La richesse des notations dont est parsemé ce livre est telle qu’il ne nous est pas possible de nous y arrêter davantage ici. Il nous faut en effet évoquer les trois sujets de fond et par ailleurs d’une brûlante actualité qui, toujours grâce à une relecture critique de leur histoire récente, y sont traités, à savoir : l’avenir de l’Europe, de l’ex-URSS et de l’Asie. À la première question « que faire de Maastricht ? », ce traité qui fut « une fuite en avant » mais « moins géniale que le plan Schuman », notre auteur répond, entre autres, « qu’il faut faire l’union monétaire », parce que la crise mexicaine de l’hiver 1994-1995 a démontré une fois de plus les limites de la libéralisation des échanges en l’absence d’un cadre monétaire rigoureux. Au sujet de la politique étrangère et de sécurité commune sa réponse est : il faut que la France, l’Allemagne et la Grande-Bretagne s’efforcent d’unifier leurs « grandes politiques », au moins en ce qui concerne l’Europe au sens large, c’est-à-dire en y incluant la Russie et les pays de la CEI, et aussi à l’égard du Proche-Orient qui, « avec l’Afrique du Nord, constitue notre flanc Sud ».

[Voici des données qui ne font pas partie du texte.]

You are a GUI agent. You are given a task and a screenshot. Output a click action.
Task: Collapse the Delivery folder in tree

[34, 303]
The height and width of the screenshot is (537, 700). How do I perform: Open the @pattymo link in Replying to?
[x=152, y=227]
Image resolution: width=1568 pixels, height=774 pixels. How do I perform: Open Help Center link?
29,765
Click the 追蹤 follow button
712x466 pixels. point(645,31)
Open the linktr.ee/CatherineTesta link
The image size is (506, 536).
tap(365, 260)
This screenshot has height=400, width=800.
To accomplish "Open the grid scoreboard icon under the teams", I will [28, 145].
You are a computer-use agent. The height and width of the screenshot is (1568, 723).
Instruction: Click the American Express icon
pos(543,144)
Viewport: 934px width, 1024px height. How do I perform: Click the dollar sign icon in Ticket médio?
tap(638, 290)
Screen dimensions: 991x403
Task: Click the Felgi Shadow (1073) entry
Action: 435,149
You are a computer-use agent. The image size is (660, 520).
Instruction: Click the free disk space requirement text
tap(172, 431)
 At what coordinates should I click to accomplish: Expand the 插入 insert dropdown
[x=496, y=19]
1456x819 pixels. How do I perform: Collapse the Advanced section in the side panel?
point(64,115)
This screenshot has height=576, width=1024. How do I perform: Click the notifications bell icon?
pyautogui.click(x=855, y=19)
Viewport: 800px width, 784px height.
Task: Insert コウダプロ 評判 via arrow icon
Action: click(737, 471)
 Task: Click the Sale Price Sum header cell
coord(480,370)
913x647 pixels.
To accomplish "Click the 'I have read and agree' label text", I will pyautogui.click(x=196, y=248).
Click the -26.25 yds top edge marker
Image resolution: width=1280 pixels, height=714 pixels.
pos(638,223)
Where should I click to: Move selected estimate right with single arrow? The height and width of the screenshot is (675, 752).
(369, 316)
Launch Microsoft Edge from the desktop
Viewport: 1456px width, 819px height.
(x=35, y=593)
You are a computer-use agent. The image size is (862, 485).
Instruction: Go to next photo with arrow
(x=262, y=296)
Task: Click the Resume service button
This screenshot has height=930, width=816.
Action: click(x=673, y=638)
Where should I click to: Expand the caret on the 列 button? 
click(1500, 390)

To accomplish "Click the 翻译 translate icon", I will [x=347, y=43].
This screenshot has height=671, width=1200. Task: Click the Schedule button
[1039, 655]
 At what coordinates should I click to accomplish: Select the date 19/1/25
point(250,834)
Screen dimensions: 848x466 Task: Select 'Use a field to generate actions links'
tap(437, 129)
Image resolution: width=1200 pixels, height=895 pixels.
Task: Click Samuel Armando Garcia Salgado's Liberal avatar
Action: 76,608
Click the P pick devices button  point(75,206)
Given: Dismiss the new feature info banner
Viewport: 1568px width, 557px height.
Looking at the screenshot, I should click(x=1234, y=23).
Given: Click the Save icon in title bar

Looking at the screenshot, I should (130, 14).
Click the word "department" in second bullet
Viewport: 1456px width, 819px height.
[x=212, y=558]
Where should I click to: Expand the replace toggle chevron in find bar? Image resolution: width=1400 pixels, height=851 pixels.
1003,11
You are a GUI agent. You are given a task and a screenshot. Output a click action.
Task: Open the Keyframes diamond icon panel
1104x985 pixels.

Quant à la Fédération de Russie, notre auteur constate qu’elle est confrontée « à la fois aux problèmes d’un ex-empire et à ceux de l’empire multiracial qu’elle demeure cependant » ; et cela alors que, contrairement au processus de la décolonisation européenne qui s’est étendu sur plusieurs décennies, celui de l’ex-URSS apparaît comme « une sorte d’explosion astrale, concomitante, en outre, avec l’ébranlement de l’ordre public et économique ». Il conclut par une note d’optimisme : « malgré le poids de la guerre, la stabilisation de l’économie se poursuit » ; mais aussi par une mise en garde, puisque, « parmi les nombreuses incertitudes qui demeurent », c’est le sort de l’Ukraine qui lui paraît devoir être suivi avec une particulière attention. Enfin, passant à l’Asie, où, nous rappelle Thierry de Montbrial, vit « plus d’un homme sur deux », avec sa renaissance, « on s’achemine peut-être vers le vrai choc des civilisations », puisqu’on ne sait pas « à quoi peut aboutir l’imbrication à grande échelle, entre de grandes civilisations qui se rencontrent pour la première fois sur un pied d’égalité ». Cependant, note-t-il aussi, « l’Europe a un rôle utile à jouer dans cette rencontre, car la plupart des pays d’Asie lui prêtent intérêt, afin d’éviter que leur rapport avec l’Occident ne se réduise à un face-à-face avec l’Amérique ».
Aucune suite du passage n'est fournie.